Ihr habt mir damals nahegelegt, zum MMA zu wechseln. Damals aber konnte ich mit dem Sport nichts anfangen. Anfang der 2000er hatte ich schon einmal Free Fight gesehen, so wie Mixed Martial Arts damals in Deutschland genannt wurde. Mir gefiel das zu diesem Zeitpunkt gar nicht. Das Niveau war noch nicht besonders hoch und meine Karriere als Kickboxer und später klassischer Boxer hatte für mich oberste Priorität. Doch jetzt sieht die Sache anders, komplett anders aus.“

Durch Hein und Karaoglu Blut geleckt

Tatsächlich saßen wir damals in einem Hotel in Köln Marienburg und philosophierten darüber, wie lange Ermis im MMA brauchen würde, um in Deutschland oben zu landen und wie viel Zeit er für das Bodentraining aufwenden müsste, um Fuß fassen zu können.

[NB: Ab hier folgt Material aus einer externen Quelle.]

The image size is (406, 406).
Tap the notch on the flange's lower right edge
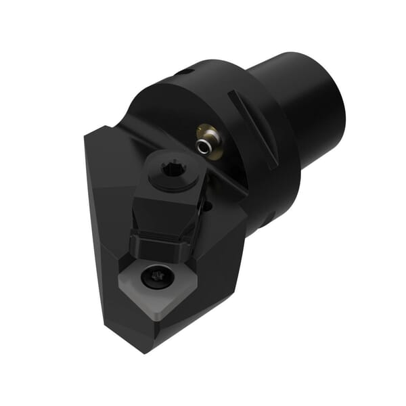pyautogui.click(x=267, y=220)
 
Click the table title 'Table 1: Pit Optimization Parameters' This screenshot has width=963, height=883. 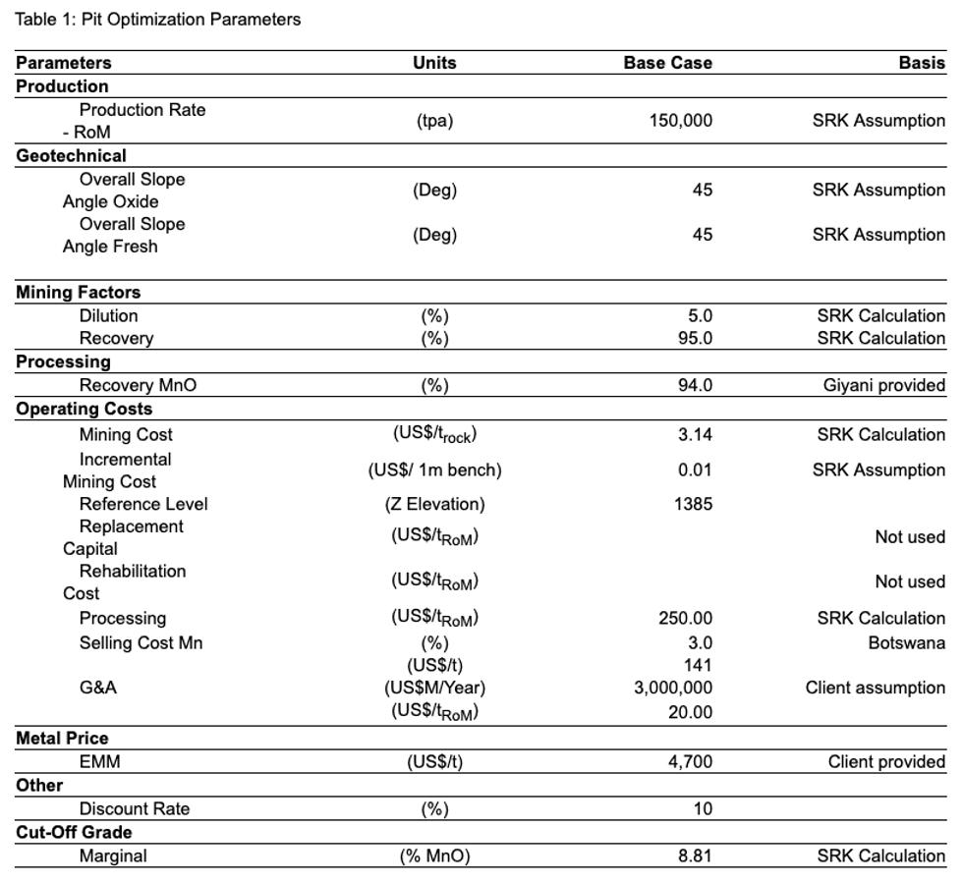[158, 20]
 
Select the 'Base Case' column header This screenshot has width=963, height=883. [667, 63]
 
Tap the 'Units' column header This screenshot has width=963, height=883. [434, 63]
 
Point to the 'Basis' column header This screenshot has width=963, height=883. [922, 63]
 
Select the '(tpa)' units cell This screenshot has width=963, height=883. [434, 121]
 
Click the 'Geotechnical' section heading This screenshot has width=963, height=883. [71, 155]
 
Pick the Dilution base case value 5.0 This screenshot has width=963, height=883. [700, 315]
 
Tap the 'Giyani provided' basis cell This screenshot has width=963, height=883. [883, 385]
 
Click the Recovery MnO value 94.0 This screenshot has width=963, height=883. [695, 385]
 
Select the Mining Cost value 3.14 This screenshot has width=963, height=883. [695, 434]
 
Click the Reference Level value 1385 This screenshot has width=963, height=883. [694, 504]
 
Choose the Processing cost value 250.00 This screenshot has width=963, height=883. [685, 618]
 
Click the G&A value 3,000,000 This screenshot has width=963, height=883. [673, 688]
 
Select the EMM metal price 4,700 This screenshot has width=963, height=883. [690, 761]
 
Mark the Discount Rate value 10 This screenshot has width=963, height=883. [702, 808]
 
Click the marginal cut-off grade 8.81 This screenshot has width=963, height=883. [695, 855]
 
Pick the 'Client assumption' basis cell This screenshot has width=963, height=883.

Ich fand eure Idee damals interessant. Nach dem Karriereende bekam ich bekanntlich die Chance, Headcoach in der UFC zu werden. Mit Nick Hein trainierte ich einen ausgesprochenen Bodenkämpfer, der früher ein Judo-Ass war. Mit KSW-Legende Aziz Karaoglu, mit dem ich sehr gut befreundet bin, hatte ich noch einen weiteren Zugang zu MMA. Aziz ist ja wie ich ein Striker, der im hohen Alter viel auf die Beine gestellt bekommen hat. Mit den ersten Trainingseinheiten und dem Zusammentreffen mit Hein, leckte ich Blut. Nun trainiere ich selbst seit einiger Zeit MMA und vor allem feile ich an meinen Bodentechniken. Ich hätte 2014 nicht gedacht, dass es mir so viel Spaß machen würde. Ich bereue heute sogar, nicht auf euch gehört zu haben, denn damals war ich noch jung genug, um eine echte Karriere zu starten.“

Wer weiß, immerhin scheint sich Ermis, der in Wuppertal mit Oliver Winter in dessen Gym trainiert, aber auch die Trainingseinheiten mit dem beinharten Aziz Karaoglu oder auch mit dem ausgewiesenen Ringer Petros Petropoulos genießt, wohl gut zu machen. Es verwundert aber nicht wirklich, dass Ermis heute mit 37 Jahren sogar plant, zumindest einen Kampf zu absolvieren. Ein bekannter deutscher Promoter ist schon in die Pläne von Ermis involviert.

Cagri Ermis zu Besuch bei Ringer und MMA-Kämpfer Petros Petropoulos

Ich werde wahrscheinlich im Frühjahr 2021 meinen ersten Kampf machen und bis dahin fleißig trainieren. Ich muss natürlich noch einiges im Stand ändern. Wie beim Boxen oder K1 kann ich nicht im Käfig stehen. Da kassiere ich schneller einen Takedown, als mir lieb ist.“

Typischer Striker

Warum er ausgerechnet jetzt plant in den Käfig zu steigen, überrascht uns ebenfalls nicht, sondern passt zur Lebensphilosophie des ehrgeizigen Sportlers.

drei Ex-Champs unter sich. Ermis mit Kickbox-Legende Gökhan Saki und Aziz Karaoglu

Einige Menschen, die es gut mit mir meinen, haben mir davon abgeraten, auch weil ich nicht mehr der Jüngste bin und keinerlei Erfahrung im Bodenkampf habe. Aber ich war immer schon jemand, den solche Herausforderungen eher anspornen und siehe da, ich mache gute Fortschritte im Grappling. Natürlich darf man von mir nicht erwarten, dass ich am Boden ein Ass werde und meinen ersten Kampf durch Submission gewinne. Ich werde ein typischer Striker sein, aber auch meine Hausaufgaben am Boden machen, um zumindest dort meine Defense auf ein gutes Niveau zu bringen.

Im Frühjahr 2021 soll es soweit sein. Wir werden Cagri Ermis‘ Weg in den Käfig verfolgen und Euch zeitnah darüber informieren, bei welcher Organisation er sein Debüt geben wird.